### EXERCISE
The expected answer is a single number, namely how many lines in the data below hold the word "every".

### SOURCE DATA
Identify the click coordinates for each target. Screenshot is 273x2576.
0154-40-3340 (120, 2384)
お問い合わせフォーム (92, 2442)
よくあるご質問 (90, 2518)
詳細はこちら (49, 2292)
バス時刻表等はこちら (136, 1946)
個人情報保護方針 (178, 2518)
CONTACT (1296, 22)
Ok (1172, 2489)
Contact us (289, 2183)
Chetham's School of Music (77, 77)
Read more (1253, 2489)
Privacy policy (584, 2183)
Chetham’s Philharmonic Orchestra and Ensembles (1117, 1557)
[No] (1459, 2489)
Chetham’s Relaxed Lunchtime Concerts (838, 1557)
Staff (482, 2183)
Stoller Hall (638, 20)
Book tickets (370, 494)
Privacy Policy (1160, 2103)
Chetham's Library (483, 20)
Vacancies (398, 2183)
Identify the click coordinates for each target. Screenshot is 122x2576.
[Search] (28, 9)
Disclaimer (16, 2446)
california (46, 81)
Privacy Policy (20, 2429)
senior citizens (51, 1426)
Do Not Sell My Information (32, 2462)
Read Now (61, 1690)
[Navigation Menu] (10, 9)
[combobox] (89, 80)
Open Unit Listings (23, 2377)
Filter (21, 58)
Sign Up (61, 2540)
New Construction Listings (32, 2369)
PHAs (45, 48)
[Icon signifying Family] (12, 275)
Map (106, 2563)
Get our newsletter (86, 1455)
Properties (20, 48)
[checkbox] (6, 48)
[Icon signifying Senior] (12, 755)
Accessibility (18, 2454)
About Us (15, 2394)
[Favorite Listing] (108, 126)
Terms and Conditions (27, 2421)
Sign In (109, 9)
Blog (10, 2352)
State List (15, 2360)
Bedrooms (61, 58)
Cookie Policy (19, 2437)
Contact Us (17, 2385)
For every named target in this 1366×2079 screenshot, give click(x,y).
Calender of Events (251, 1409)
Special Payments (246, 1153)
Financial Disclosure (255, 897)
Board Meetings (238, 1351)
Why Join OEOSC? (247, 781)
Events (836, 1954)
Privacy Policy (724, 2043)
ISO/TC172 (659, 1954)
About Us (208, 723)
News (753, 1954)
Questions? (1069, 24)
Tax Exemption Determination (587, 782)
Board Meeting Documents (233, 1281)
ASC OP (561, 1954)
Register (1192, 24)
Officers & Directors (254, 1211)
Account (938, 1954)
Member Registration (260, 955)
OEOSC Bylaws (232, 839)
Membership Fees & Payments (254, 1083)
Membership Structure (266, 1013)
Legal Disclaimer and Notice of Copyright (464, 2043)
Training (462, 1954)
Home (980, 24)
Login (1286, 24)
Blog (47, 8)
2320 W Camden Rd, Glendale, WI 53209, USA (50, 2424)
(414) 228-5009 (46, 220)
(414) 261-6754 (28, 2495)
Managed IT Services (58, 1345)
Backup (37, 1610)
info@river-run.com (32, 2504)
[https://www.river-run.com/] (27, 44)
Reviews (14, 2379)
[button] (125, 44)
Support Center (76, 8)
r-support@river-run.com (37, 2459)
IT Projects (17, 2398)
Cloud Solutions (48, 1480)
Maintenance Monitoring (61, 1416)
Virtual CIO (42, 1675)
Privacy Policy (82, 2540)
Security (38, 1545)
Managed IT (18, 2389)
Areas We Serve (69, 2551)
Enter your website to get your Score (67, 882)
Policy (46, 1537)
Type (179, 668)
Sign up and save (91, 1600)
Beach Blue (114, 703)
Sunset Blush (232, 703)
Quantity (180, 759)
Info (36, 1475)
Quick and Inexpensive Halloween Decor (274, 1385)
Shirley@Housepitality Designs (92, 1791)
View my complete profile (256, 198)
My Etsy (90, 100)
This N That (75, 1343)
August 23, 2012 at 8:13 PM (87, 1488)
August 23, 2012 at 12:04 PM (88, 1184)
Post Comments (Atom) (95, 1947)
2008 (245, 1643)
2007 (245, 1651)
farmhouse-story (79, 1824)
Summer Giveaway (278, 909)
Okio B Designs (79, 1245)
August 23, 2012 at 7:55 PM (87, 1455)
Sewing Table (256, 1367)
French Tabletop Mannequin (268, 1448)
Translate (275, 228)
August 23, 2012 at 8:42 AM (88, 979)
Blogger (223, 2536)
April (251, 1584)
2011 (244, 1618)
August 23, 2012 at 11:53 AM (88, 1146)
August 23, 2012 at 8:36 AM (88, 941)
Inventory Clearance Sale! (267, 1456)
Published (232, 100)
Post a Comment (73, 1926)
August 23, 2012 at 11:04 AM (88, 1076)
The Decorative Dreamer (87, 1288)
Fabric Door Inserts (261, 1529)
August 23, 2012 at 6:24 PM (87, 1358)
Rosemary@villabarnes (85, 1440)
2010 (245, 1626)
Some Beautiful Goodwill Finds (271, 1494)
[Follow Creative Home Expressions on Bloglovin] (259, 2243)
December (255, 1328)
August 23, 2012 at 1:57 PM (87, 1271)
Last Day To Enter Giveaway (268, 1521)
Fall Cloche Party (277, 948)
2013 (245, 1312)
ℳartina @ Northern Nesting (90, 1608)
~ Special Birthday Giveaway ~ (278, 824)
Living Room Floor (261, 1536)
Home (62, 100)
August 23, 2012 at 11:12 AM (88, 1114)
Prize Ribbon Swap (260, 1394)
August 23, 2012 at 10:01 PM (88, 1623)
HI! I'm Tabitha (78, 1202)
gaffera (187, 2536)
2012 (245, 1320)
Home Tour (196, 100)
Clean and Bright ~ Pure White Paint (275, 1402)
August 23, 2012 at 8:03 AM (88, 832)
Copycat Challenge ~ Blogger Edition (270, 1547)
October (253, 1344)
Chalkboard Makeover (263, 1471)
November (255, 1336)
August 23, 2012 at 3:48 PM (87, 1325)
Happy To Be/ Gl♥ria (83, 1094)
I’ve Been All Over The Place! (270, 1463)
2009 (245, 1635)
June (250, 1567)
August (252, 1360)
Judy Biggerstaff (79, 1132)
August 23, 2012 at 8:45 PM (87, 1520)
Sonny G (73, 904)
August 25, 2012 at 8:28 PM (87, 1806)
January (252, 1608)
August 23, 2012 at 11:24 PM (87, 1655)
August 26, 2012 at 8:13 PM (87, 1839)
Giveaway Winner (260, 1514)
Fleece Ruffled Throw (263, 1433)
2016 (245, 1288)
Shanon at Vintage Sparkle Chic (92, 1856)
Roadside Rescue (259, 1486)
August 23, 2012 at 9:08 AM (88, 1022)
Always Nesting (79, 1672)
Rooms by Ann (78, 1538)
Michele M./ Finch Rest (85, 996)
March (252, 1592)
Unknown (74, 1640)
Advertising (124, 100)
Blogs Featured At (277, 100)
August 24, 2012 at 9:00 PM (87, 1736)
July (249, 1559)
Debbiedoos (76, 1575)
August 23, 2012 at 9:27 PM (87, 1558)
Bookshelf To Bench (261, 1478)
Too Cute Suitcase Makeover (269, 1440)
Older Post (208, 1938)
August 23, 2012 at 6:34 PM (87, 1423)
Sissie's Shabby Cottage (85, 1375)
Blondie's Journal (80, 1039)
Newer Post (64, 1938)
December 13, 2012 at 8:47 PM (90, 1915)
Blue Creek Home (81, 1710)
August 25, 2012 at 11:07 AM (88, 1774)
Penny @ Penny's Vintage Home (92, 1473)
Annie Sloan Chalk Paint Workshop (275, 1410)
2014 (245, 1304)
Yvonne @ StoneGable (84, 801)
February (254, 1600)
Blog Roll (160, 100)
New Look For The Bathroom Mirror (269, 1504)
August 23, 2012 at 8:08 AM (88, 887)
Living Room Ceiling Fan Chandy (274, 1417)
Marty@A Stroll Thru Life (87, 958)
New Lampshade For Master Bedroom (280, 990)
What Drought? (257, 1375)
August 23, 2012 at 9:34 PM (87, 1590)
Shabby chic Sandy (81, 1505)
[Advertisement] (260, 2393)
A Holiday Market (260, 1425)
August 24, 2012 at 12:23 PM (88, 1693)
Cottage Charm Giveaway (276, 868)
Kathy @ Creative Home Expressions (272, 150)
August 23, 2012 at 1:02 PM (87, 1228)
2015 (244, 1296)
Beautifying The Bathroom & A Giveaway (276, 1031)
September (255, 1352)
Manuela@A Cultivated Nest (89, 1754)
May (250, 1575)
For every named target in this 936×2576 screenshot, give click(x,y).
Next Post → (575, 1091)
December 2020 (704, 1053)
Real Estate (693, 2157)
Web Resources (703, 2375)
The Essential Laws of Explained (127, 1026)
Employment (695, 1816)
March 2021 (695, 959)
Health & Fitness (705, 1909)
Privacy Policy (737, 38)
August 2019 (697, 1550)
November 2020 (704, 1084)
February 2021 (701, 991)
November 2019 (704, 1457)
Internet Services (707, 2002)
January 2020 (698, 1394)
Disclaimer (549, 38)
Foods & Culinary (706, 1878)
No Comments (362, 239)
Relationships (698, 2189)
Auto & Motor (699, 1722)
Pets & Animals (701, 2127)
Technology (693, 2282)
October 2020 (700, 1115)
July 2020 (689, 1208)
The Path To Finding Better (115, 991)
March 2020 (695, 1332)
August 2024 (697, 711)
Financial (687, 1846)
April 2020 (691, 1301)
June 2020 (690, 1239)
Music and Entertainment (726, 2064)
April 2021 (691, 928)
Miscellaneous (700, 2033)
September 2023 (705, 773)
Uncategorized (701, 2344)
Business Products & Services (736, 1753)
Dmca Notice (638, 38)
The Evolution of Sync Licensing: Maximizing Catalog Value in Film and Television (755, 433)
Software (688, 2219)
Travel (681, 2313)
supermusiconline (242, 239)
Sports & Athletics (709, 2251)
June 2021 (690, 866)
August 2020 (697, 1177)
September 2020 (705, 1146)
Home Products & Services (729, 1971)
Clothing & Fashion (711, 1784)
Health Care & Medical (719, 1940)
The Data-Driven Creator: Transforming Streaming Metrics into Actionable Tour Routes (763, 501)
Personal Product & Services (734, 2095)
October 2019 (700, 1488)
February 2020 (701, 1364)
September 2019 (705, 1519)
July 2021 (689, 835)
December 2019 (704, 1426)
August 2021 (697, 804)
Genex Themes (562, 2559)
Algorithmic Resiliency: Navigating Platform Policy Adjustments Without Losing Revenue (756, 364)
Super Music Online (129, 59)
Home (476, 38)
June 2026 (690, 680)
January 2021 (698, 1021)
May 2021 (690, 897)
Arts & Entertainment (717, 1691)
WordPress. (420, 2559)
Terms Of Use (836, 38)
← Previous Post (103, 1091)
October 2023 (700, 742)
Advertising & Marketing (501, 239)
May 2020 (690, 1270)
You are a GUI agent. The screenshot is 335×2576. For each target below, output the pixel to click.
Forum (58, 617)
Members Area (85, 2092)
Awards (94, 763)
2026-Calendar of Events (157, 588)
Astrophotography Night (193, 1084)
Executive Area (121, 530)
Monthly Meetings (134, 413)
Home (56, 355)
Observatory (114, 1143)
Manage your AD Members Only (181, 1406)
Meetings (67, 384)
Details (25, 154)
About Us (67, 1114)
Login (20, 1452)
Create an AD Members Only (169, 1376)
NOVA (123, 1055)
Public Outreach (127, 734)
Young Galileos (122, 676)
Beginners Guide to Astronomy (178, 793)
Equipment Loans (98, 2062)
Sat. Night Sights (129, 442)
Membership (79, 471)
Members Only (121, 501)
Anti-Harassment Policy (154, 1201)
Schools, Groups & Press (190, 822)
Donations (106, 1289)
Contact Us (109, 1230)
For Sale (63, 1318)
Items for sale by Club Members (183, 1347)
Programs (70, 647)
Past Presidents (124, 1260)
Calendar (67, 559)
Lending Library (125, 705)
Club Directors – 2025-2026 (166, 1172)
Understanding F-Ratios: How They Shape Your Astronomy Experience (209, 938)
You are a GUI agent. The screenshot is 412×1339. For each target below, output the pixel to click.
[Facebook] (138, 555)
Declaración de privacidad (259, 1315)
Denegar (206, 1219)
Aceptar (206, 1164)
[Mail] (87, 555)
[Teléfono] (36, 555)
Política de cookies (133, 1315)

### RESULT OF THIS TASK
2